WHAT YOU WILL DO: Among the entries that follow, find every line with the word "Patient" and list it.

*** PROVIDED INFORMATION ***

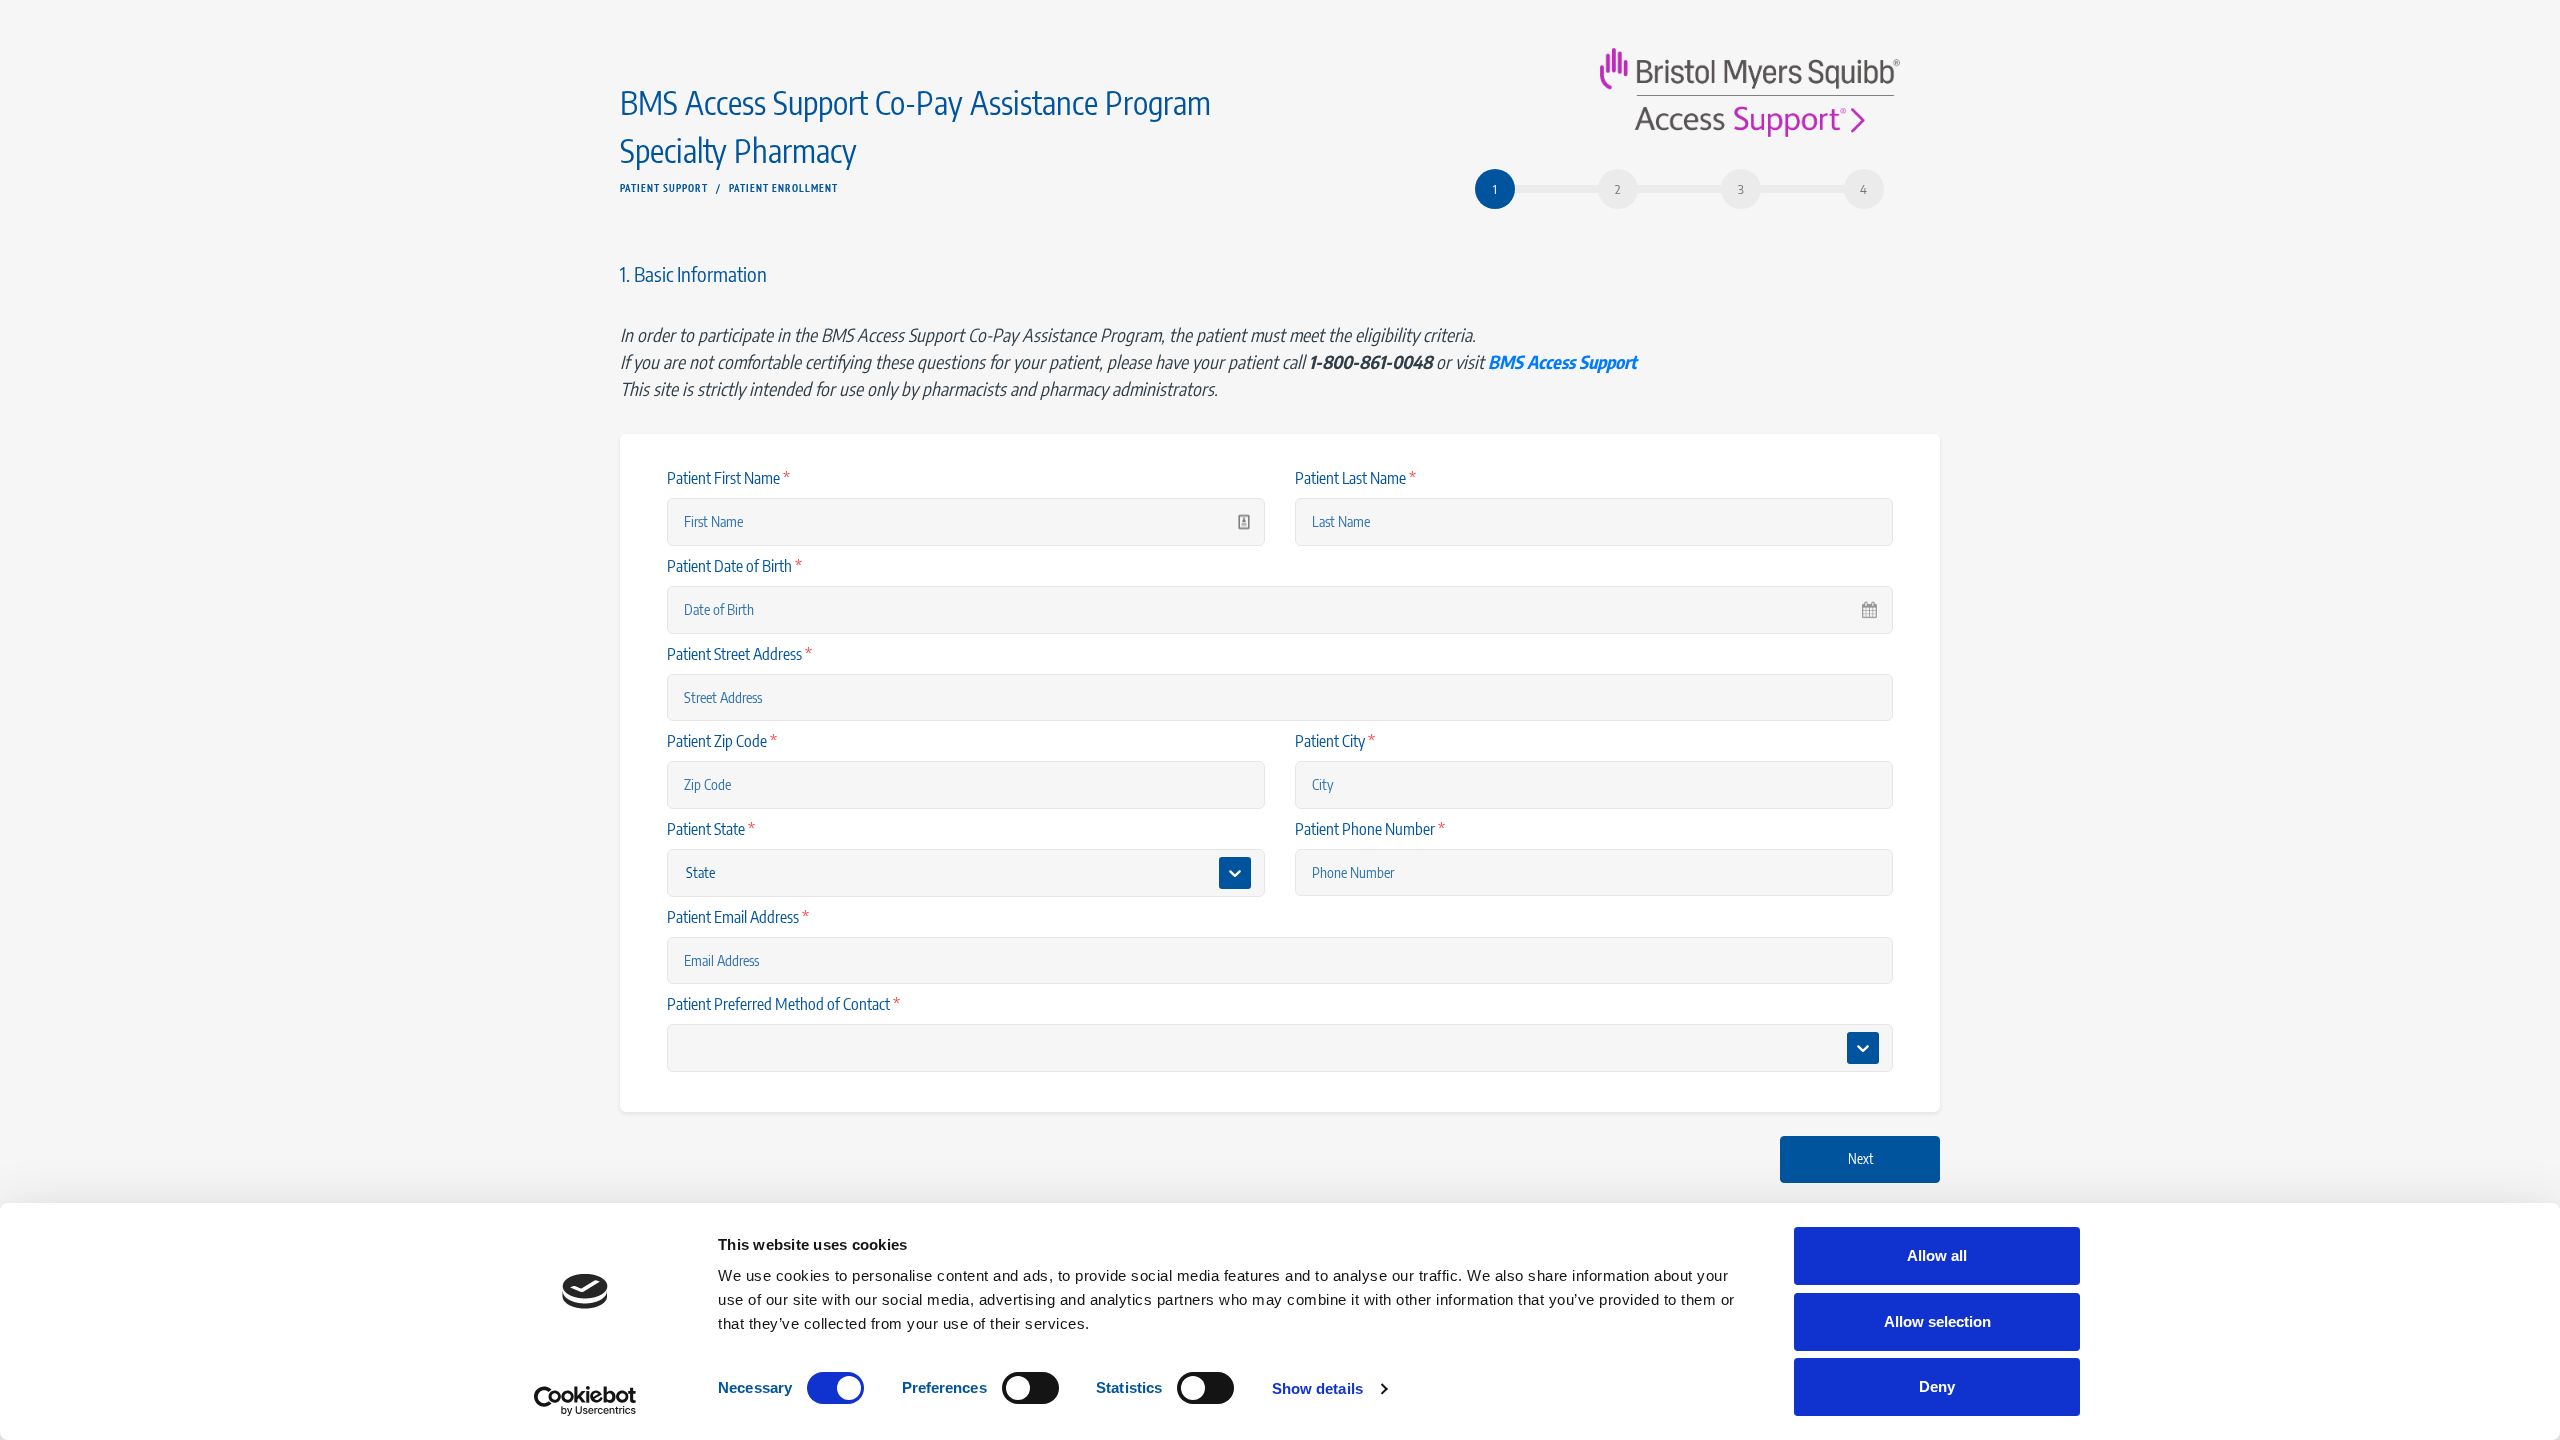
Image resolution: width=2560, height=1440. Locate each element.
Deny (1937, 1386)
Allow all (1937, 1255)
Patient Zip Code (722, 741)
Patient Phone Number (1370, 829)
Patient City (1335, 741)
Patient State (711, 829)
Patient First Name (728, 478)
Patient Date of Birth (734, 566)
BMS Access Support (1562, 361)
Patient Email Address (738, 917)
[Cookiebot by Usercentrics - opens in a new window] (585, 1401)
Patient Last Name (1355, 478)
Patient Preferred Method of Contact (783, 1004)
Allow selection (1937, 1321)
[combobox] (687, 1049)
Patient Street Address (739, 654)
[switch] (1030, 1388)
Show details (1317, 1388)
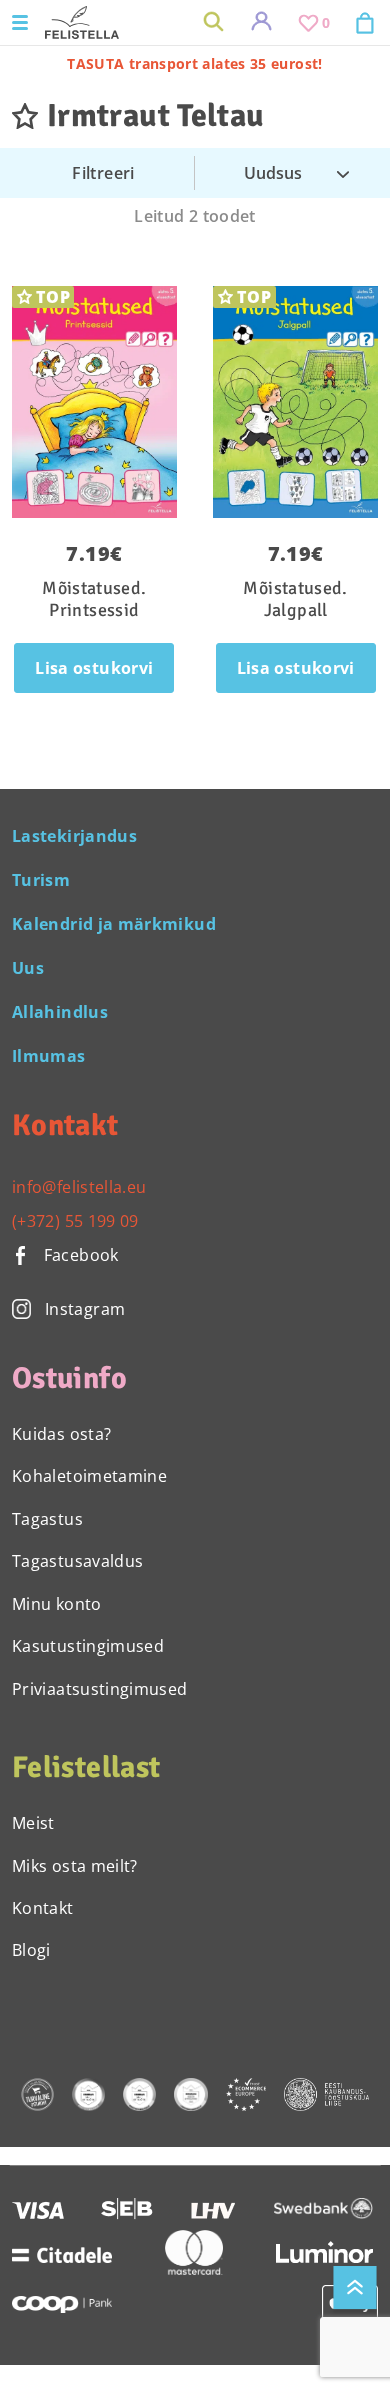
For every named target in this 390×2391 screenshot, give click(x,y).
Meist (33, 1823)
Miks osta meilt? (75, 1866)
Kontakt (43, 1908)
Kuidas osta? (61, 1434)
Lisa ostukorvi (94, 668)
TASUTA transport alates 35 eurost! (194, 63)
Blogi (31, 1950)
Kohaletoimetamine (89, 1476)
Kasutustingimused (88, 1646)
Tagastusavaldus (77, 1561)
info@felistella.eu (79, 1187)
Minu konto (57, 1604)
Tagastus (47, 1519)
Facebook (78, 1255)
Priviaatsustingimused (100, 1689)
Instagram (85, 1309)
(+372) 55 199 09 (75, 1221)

*** End of PROVIDED INFORMATION ***

TASK SOLUTION:
Patient Zip Code (722, 741)
Patient Phone Number (1370, 829)
Patient City (1335, 741)
Patient State (711, 829)
Patient First Name (728, 478)
Patient Date of Birth (734, 566)
Patient Email Address (738, 917)
Patient Last Name (1355, 478)
Patient Preferred Method of Contact (783, 1004)
Patient Street Address (739, 654)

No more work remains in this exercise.